* _EXCERPTED RECORDS_:

[Start of section]

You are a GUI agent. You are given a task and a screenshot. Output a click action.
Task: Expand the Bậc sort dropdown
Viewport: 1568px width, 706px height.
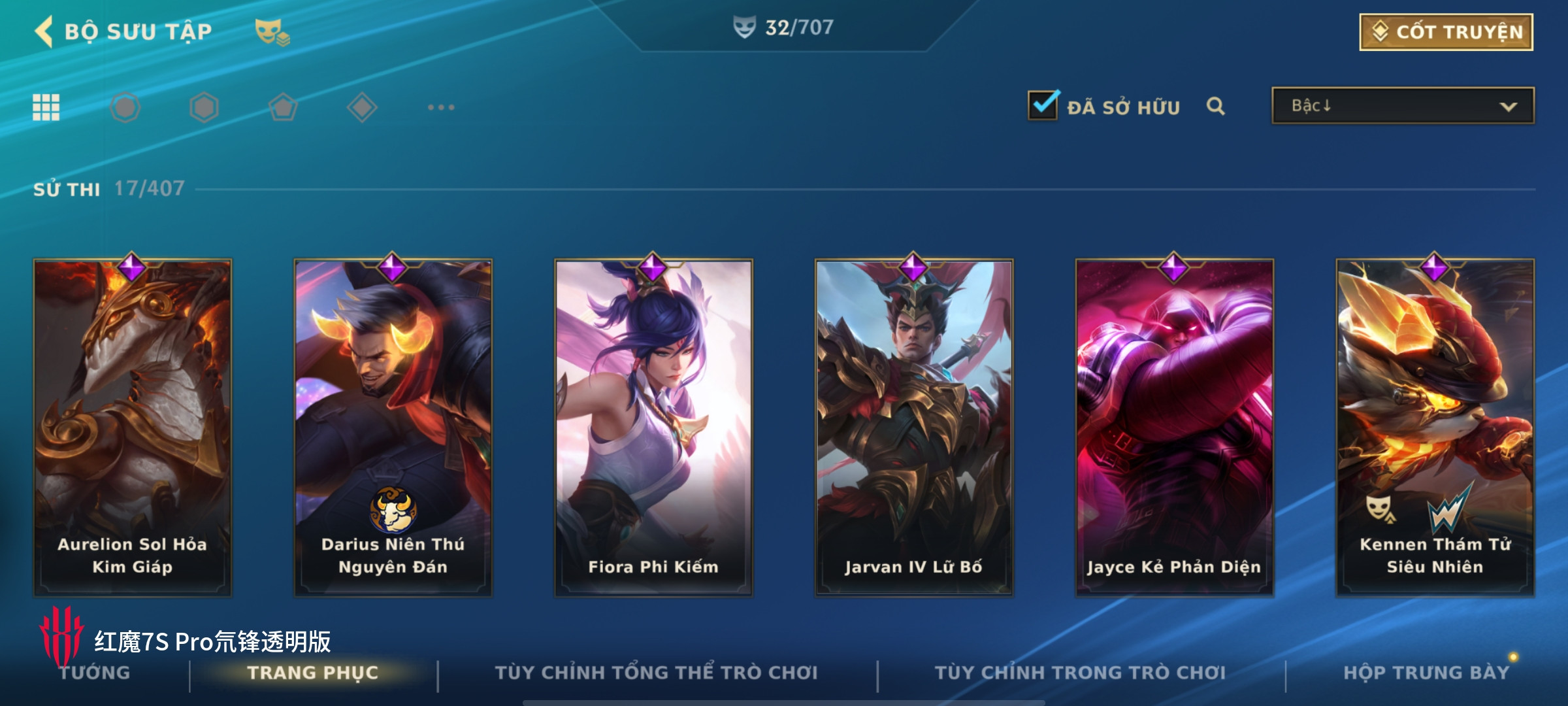pos(1403,106)
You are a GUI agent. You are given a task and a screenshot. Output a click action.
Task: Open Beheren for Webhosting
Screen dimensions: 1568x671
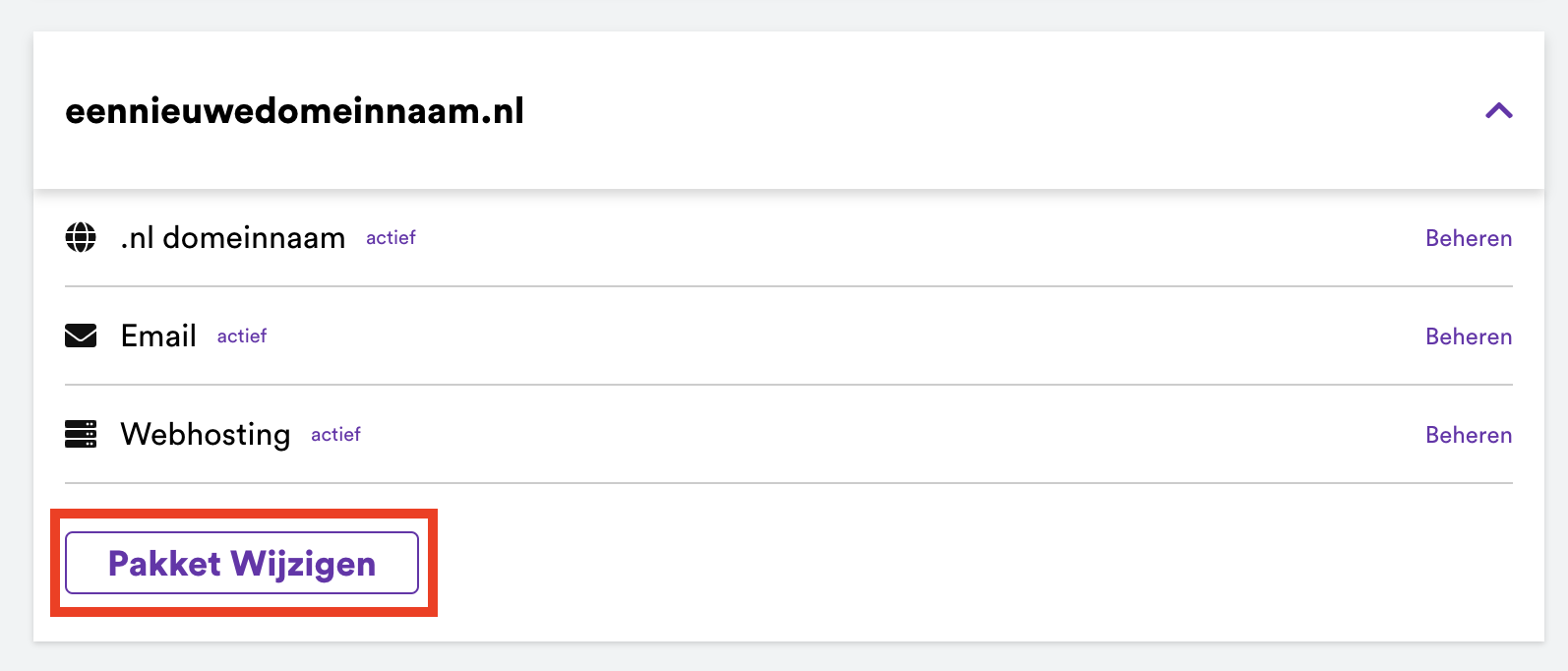(x=1468, y=435)
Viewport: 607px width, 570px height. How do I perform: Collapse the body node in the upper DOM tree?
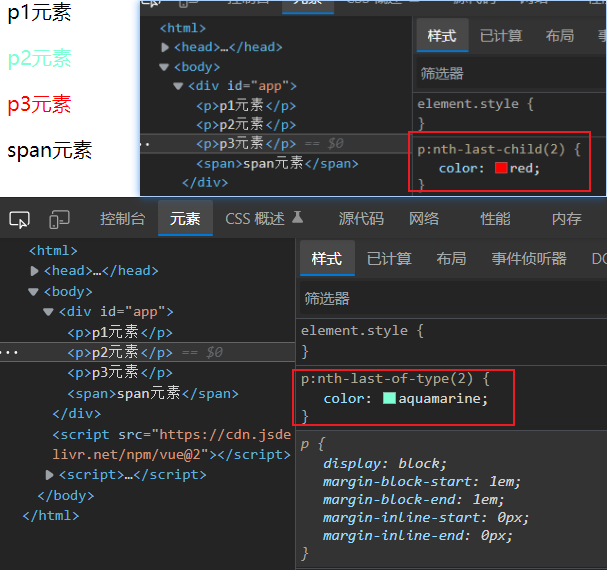click(x=164, y=67)
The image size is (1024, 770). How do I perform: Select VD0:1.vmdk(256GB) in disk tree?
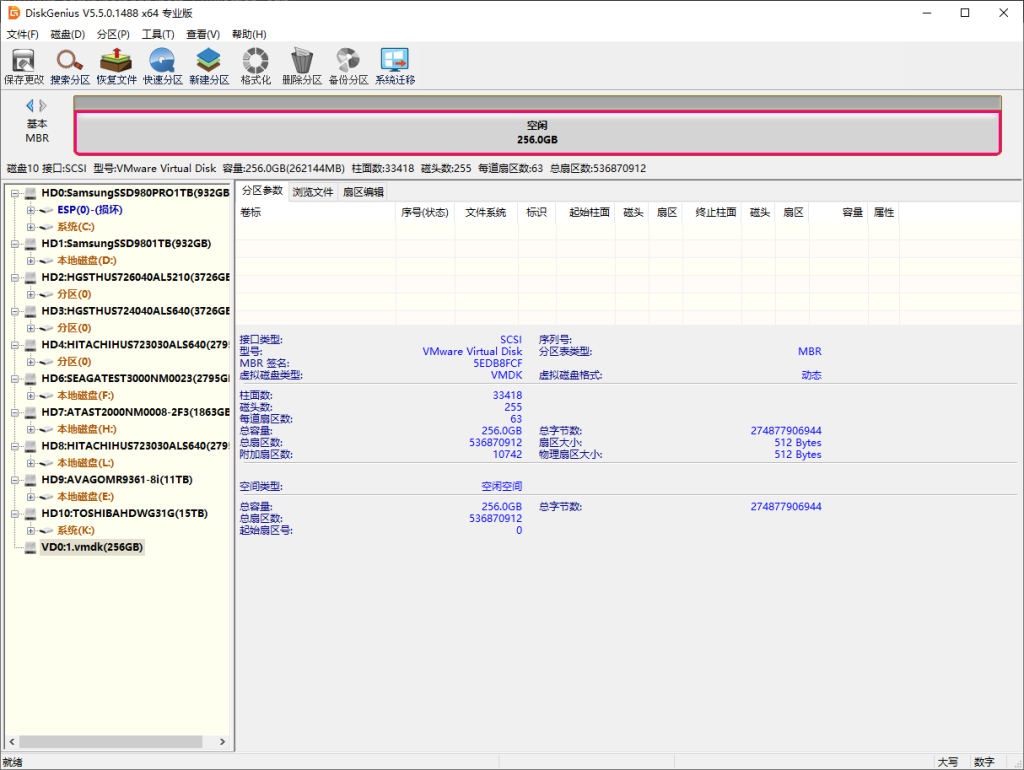click(x=91, y=547)
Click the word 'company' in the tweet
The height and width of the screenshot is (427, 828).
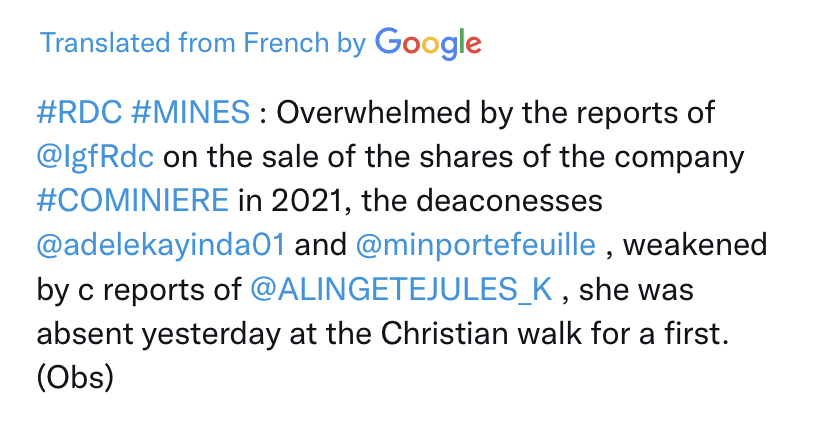(679, 158)
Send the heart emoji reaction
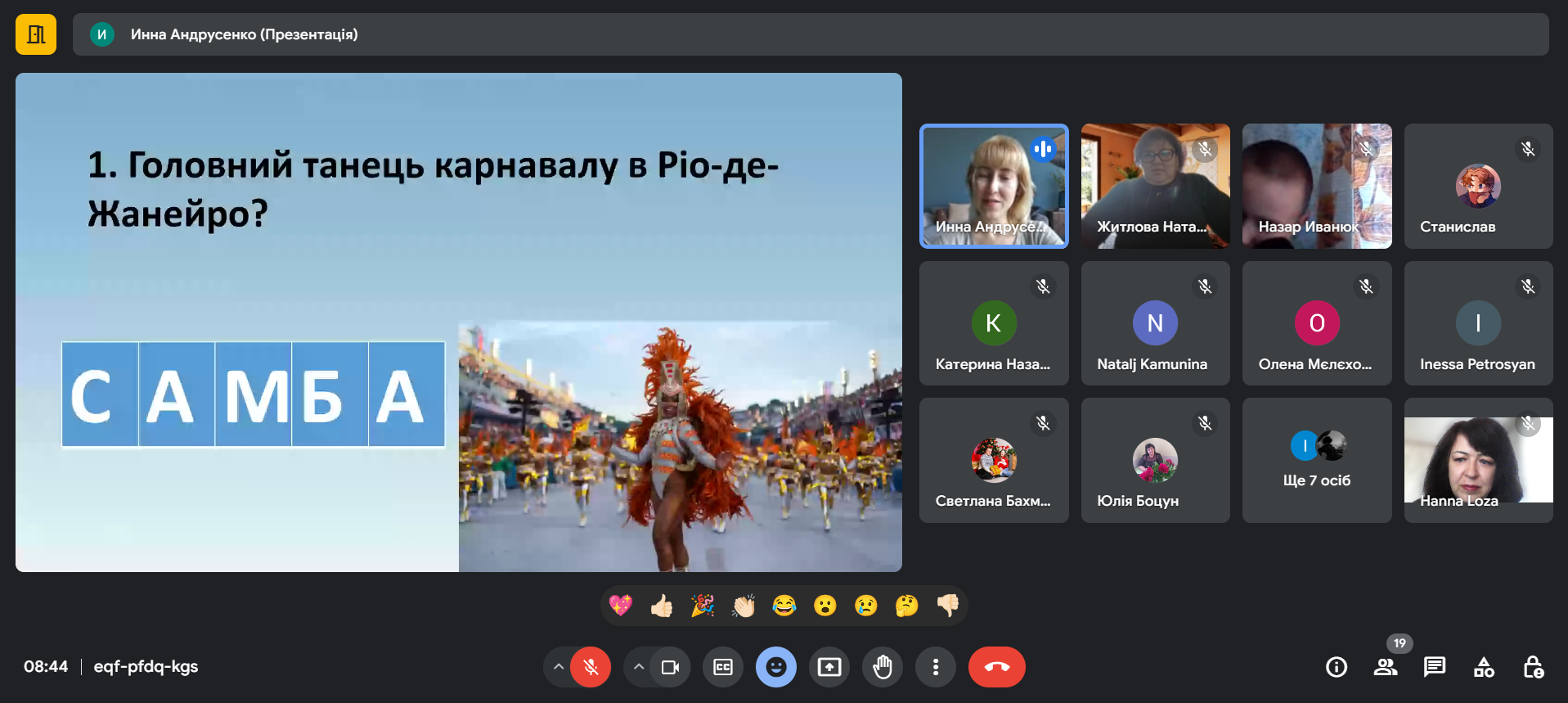 pos(621,606)
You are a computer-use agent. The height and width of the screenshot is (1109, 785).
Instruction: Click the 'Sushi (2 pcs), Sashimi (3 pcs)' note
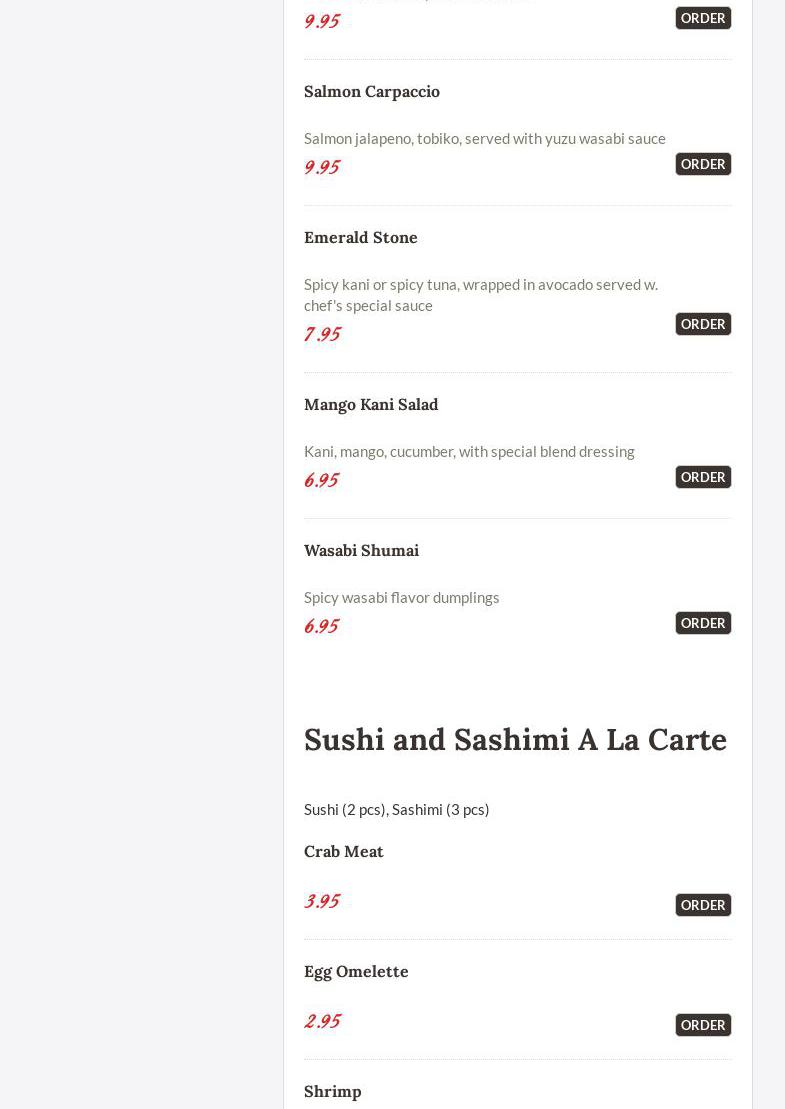tap(397, 809)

[End of section]

Skip the pictures and retype exactly the lines from the one that contains "The image size" to the last line of the records.

The image size is (1024, 770). How do I perform: Select VD0:1.vmdk(256GB) in disk tree?
click(x=91, y=547)
Click the word 'company' in the tweet
The height and width of the screenshot is (427, 828).
(679, 158)
Send the heart emoji reaction
 pos(621,606)
You are a computer-use agent. The height and width of the screenshot is (1109, 785).
Instruction: Click the 'Sushi (2 pcs), Sashimi (3 pcs)' note
tap(397, 809)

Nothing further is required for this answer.